Extreme BlackDiamond X8

Big honking switch beauty shot

Announced in 2011. Started shipping in 2012.

100 Gb/s cards accept 4 CFP2 transceivers. A chassis can support up to 32 100-G ports. The only interfaces supported are SR10 and LR4.

This is an 8-slot switch with 20 Tb/s backplane capacity. The data sheet has nothing to say about packet buffers. A FAQ produced in 2011 before the first products were shipped has some info:

23. What will the switch buffer sizes on BlackDiamond X8 switches be?

The I/O modules will support a 9 Mbyte (72 Mbit) packet buffer per 24 x 10 GbE ports or 6 x 40 GbE ports. This means that the 24.port 40 GbE module will have 36 Mbyte, the 12.port 40 GbE and the 48.port 10 GbE modules will have 18 MByte. Each of the switching fabric modules (FM) will support a 36 Mbyte (288 Mbit) packet buffer. This means that the FM packet buffer total will be 144 Mbytes when four FMs are installed.
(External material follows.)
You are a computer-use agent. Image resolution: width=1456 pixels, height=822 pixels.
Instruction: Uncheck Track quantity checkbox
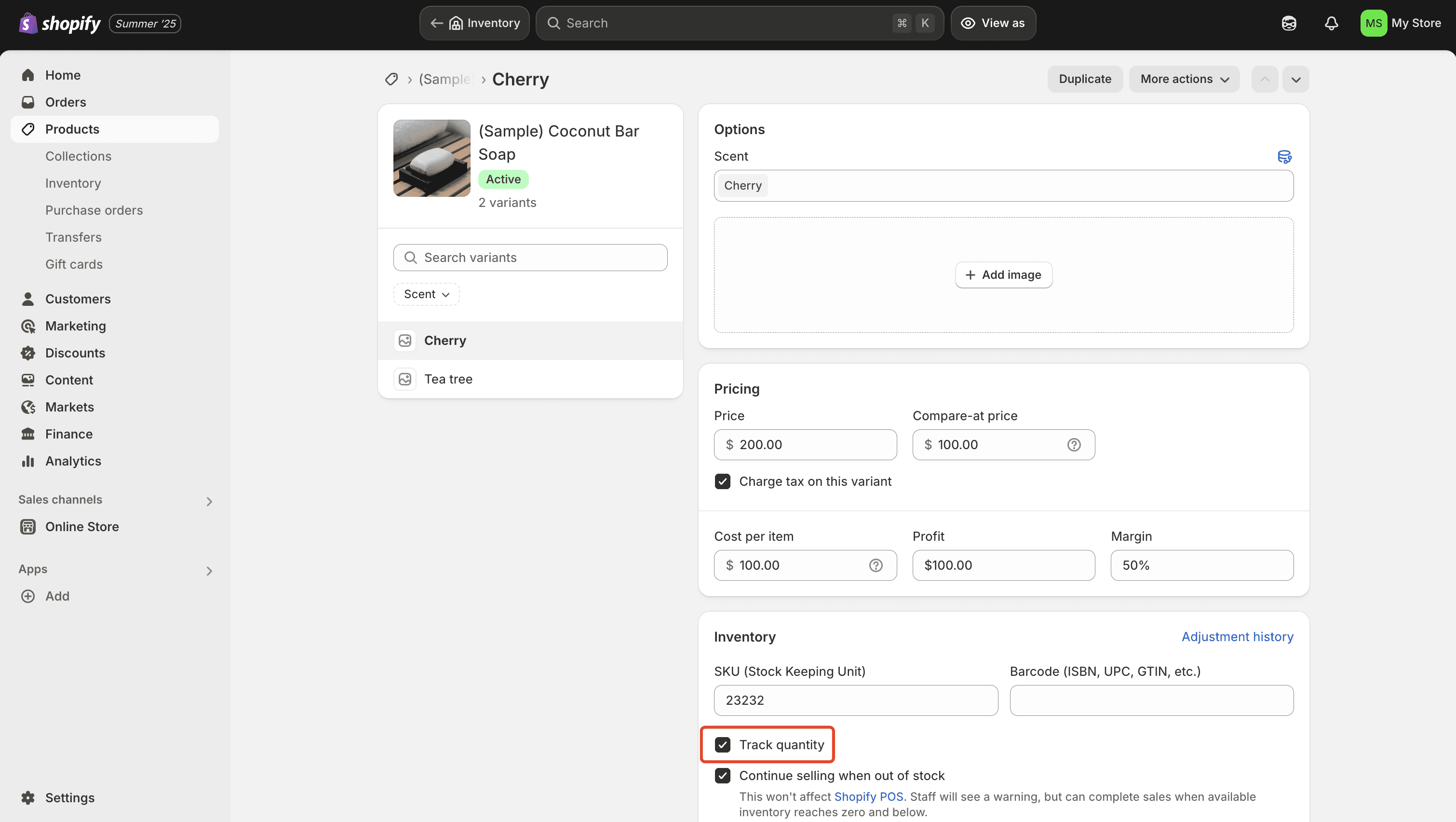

These are very modest buffers. That there is buffer in the fabric modules is interesting. This may be more useful for multicast replication than it is for buffering large flows.

Note added June 2016

Extreme has a white paper on buffers that was added to their web site in 2014. Extreme reviews the problem of network congestion -- much as this web page does. There is not a lot of exciting new material here. There is a confirmation that the kit is assembled with Broadcom trident silicon. The paper says in its concluding sections that FADT (Fair adaptive Dynamic Threshold) adapts perfectly to a wire range of workloads. But it also says [page 6]:

    Extreme Networks Summit X670 TOR switch provides 9MB of smart packet buffer across 48, 10GbE and 4, 40GbE ports. Similarly, the Extreme Networks Black Diamond X8 utilizes shared smart buffering technology both on its I/O modules as well as on its fabric modules or example, the 24-port 40G module uses four packet processing silicon chips, each of which provides 9MB (72Mb) of smart packet buffer. A small number of buffers are reserved on a per-port/per-queue basis, which is configurable. The rest of the buffers are available as a shared pool that can be allocated dynamically across ports/ queues.
The emphasized sentence above says that Extreme software exposes knobs that permit buffer thesholds to be adjusted to position the switch between dynamic pool allocation and port allocation. Knobs are good.

The paper somewhat over discusses buffer bloat and should not be relied upon in this regard. Owners of Extreme switches should use this psper to get their manufacturer's slant.